Stored data
# # #
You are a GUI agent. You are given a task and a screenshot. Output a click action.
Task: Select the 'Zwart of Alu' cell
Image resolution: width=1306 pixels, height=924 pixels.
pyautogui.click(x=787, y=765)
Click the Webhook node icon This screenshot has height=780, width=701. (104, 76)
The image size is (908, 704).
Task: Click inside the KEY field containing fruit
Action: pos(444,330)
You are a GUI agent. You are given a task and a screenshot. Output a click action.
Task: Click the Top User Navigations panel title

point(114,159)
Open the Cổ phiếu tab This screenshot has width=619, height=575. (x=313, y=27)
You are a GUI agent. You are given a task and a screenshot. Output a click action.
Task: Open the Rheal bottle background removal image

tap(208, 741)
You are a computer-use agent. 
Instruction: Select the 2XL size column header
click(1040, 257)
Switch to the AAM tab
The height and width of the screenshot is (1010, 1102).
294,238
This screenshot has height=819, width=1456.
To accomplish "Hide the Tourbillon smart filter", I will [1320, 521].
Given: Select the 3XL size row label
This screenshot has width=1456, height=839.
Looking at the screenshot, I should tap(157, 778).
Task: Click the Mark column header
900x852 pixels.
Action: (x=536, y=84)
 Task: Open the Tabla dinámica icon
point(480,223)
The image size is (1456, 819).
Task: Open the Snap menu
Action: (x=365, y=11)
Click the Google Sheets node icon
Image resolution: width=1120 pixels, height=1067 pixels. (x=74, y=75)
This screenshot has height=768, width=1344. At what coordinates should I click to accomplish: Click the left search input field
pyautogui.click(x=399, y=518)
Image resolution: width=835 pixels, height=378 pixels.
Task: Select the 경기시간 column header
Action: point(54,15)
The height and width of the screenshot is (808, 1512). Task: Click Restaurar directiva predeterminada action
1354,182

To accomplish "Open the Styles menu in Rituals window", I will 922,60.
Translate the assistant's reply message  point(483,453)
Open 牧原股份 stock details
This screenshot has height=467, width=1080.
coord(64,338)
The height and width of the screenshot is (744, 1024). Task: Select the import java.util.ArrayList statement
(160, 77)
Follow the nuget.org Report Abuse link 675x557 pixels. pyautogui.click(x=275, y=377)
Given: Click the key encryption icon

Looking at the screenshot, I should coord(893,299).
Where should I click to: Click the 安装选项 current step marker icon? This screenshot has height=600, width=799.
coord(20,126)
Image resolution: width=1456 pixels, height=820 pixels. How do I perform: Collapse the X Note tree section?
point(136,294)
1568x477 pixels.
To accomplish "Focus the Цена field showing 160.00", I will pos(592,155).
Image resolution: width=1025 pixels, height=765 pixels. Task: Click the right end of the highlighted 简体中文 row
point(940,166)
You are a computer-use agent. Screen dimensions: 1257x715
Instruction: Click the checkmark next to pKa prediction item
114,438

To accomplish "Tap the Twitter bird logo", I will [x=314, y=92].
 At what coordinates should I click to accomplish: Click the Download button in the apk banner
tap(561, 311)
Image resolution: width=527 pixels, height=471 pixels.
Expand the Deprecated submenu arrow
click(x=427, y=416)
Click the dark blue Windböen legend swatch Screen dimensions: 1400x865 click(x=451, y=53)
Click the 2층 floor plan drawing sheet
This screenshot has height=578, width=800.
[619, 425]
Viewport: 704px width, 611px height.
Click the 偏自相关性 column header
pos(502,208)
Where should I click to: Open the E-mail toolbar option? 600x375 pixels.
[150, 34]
# # #
__Problem details__
Within the entries, find all lines holding "computer" and copy each one.

__Exercise answer__
You are a computer-use agent. 
You are a computer-use agent. Screen dimensions: 1257x715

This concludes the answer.